2017 Texas Football Head Coach Odds
- Tom Go Cougs Herman -130
- The Field +145 (literally Joe Jamail Field)
- Charlie Strong +300
- Les Miles +440 (literally will eat the field)
- Art Briles +2100 (kill me now)
- P.J. Fleck & the Flecktones (+2600)
Better Know A Roster:
- Damani Mosby DE SR - will someday recount this game to his children. It will take nine seasons.
- Keaton Perry QB SO - a quarterback from Arlington Texas. As if that would ever work…
- Fish Smithson S SR - First name is fish.
- Bryce Torneden S FR - First name frat, surname fjradt. The bro of vikings.
- Greg Allen S SR - what a crazy name man. How have we not been goofing on this guy the last four years??
- J.J. Jolaoso RB SR - What’s J.J. short for?
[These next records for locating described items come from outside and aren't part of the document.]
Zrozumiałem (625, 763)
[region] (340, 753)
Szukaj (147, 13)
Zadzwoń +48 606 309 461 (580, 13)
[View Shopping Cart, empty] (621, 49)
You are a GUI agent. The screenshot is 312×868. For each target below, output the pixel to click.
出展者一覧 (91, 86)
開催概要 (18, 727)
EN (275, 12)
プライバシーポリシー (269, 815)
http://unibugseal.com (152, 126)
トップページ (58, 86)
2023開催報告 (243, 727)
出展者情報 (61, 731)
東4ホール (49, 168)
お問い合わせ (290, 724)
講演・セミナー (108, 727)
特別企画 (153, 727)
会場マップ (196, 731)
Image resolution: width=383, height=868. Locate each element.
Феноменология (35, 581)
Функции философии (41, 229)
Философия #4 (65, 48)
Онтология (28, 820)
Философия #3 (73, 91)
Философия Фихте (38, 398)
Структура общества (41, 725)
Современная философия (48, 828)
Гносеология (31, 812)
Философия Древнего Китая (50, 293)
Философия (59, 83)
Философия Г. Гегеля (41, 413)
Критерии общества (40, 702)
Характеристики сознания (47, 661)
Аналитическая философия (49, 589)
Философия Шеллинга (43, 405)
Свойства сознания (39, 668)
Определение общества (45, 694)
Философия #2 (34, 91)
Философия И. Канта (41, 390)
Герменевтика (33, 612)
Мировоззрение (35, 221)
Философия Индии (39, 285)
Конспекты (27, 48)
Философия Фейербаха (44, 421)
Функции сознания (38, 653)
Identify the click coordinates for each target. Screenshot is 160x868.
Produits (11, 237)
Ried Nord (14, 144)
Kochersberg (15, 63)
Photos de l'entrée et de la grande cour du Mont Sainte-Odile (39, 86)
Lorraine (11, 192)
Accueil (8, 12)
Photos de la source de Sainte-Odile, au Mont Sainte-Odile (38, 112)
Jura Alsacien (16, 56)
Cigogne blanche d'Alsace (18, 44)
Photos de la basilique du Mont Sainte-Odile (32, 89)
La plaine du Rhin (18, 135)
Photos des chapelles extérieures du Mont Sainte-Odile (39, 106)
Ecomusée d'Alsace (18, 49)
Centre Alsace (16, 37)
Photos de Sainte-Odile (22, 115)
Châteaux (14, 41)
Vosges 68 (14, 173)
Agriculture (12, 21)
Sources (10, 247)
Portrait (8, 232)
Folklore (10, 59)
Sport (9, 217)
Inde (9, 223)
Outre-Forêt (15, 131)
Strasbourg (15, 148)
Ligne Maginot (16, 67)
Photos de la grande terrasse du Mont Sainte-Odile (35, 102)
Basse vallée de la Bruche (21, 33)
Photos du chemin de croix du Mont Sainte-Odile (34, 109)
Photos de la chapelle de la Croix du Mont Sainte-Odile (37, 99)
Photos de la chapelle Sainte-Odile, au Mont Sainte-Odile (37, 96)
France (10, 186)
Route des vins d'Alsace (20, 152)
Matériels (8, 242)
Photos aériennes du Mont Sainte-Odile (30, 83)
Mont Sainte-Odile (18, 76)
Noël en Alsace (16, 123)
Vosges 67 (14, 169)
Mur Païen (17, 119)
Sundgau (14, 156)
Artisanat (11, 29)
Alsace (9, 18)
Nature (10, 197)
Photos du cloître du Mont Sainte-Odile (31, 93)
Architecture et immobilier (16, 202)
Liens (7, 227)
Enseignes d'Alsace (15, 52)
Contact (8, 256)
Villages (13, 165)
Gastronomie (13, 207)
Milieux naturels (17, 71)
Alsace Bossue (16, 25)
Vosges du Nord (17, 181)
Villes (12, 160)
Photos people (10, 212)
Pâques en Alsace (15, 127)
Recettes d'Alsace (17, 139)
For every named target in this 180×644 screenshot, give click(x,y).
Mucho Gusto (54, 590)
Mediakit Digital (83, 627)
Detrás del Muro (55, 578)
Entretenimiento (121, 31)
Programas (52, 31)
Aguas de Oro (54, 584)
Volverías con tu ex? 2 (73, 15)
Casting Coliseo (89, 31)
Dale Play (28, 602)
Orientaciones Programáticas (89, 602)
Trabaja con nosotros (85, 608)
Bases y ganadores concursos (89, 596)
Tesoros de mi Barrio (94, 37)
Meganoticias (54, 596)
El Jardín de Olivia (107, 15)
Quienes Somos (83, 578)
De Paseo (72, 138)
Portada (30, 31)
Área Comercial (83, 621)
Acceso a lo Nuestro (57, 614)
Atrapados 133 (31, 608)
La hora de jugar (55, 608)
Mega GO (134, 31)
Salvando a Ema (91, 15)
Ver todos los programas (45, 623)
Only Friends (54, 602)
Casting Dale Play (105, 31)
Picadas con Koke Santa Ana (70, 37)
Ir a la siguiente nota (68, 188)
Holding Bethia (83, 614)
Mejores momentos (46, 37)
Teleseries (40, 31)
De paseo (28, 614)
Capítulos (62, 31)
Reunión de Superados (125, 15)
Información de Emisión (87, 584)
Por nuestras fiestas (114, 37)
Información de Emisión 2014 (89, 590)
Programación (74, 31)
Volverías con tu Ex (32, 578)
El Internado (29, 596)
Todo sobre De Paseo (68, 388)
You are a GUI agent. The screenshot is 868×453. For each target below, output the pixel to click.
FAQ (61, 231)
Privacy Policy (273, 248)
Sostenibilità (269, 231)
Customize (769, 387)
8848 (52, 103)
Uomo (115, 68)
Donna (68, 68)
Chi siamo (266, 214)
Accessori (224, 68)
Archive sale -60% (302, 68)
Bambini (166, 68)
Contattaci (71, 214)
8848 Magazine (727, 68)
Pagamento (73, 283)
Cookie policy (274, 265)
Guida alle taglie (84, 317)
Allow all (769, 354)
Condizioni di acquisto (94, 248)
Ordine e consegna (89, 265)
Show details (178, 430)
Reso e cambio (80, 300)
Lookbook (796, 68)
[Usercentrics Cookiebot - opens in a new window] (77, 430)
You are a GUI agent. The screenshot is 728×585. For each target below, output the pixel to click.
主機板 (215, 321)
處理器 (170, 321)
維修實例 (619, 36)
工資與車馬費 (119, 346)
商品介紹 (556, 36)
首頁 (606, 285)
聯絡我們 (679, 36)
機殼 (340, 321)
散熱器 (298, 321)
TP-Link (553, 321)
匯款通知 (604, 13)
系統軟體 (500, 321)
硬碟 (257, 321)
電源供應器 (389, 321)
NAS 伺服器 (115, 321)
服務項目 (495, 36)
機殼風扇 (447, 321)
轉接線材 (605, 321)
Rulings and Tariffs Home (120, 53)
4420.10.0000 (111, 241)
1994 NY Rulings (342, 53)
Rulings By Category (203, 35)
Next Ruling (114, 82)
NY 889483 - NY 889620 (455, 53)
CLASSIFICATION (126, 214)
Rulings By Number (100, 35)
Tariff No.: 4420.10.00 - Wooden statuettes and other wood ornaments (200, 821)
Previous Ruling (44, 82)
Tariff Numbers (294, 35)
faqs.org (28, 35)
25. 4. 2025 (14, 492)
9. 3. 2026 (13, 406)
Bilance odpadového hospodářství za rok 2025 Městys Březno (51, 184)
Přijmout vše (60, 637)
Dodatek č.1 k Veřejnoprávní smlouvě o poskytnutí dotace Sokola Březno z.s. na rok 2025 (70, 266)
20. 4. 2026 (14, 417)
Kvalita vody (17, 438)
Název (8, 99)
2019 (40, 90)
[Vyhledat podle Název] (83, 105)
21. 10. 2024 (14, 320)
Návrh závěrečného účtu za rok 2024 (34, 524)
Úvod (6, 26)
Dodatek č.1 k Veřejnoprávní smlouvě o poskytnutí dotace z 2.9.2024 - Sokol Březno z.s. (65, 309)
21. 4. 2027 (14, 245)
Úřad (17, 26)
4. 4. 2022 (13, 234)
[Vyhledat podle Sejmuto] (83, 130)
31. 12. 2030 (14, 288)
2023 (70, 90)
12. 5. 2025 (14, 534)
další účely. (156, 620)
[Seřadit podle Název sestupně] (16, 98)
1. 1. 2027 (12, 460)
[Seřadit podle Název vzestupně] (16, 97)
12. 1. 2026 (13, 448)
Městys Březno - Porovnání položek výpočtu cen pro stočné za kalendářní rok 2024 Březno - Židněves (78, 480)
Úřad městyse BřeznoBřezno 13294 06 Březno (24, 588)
Jolaoso Jolaoso.
- Clyde McCauley III OL SO - Not a edgy as Clyde McCauley II: Reloaded, but true to the original character decisions of the Clyde Mcauley standalone movie.
- Shakiem Barbel WR SR - if I got this advice back in primary school, maybe I’d be in better shape to shake em.
- Hunter Saulsbury OL F - the one actually destined to Make America Great Again (Salsbury/McConaughey 2036!)
- Jeremiah Booker WR SO - is from College Station. You could say he… Bookered his way out of there. Yeaaaah!!!!! (⌐■_■)
Apparently their head coach is David Beatty. Anagrams include:
- Baddy Vitae - Sounds like a Salon Article term for a person’s past resume playing villains.
- By a Viet Dad
- Dab Diva, yet.
- Data Bevy Id
- Bat Dead. Ivy. - Ah 1997, back before Christopher Nolan came and ruined Batman ;)
- Did TV? Ya bae.
- Diva-day. Bet.
- Avid debt, ya.
- A Daybed! I...TV. - One half of a riveting conversation about the as-seen-on-TV daybed now adorning his apartment in downtown Lawrence.
- A davit by Ed
Tejas Chaos: Six wins. Is that really too much to ask for? Please sweet baby Bevo let’s not mess this one up.
VY Pump Fake: 3 out of 5 American can’t pick out Kansas on a map. The other 2 usually pick Nebraska. That is their legacy. Texas by 15.
Kyle Carpenter: I close my eyes. Only for the moment, then the moment's gone. Dust in the wind. All we are is Dust in the wind. You're my boy blue...My Sweet Lord, let this one be over in the first. We deserve it.